Before I begin the review proper, let me run through a checklist identifying why I was looking forward to this read:

  1. I love Asian food: Check
  2. I love history: Check
  3. The book was provided at no cost: Check

With that in mind, I certainly dug into, pun intended, this offering. Many facets of cuisine in America and how it has been influenced by different Asian cultures were covered in this book. Everything from food trucks in Los Angeles and Austin to Cambodian Donut Shops In Los Angeles to Mess Halls in World War II Japanese Internment Camps to the Transnational Queer Kitchen as well as many other topics

My favorite likely was the mess halls of World War II Japanese Internment camps and how they affected core family life of the Japanese families, who were accustomed to eating meals around a single table as a single family. Mess halls certainly changed that, and the article certainly addresses how this change in dining habits affected the families, and youths in particular, not only during but after the war.

Another favorite was how the Kogi BBQ Truck altered the landscape and perception of food trucks in Los Angeles. The article not only discusses how the cuisine offered by the trucks are a mirror image of the mixed cultures of the Los Angeles area, it also addresses the history of where the truck has appeared and, possibly as telling, where it hasn’t.

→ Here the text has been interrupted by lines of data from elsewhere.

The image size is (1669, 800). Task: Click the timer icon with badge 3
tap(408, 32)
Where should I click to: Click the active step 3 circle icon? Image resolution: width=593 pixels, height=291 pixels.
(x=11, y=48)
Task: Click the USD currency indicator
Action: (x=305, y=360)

Overall, I found the book very fascinating. I did find it a bit heavy on Japanese and Chinese cuisine, but seeing as how they are certainly the two most common Asian cuisines in America, that’s not surprising. However, it also had several articles on Filipino cuisine, which is not as common as those that were not covered as heavily, such as Thai and Vietnamese. That said, it was a great collection of scholarly articles, well-documented with footnotes and a bibliography.  I will probably spend more time hunting down referenced books and articles than what I actually spent on this book itself.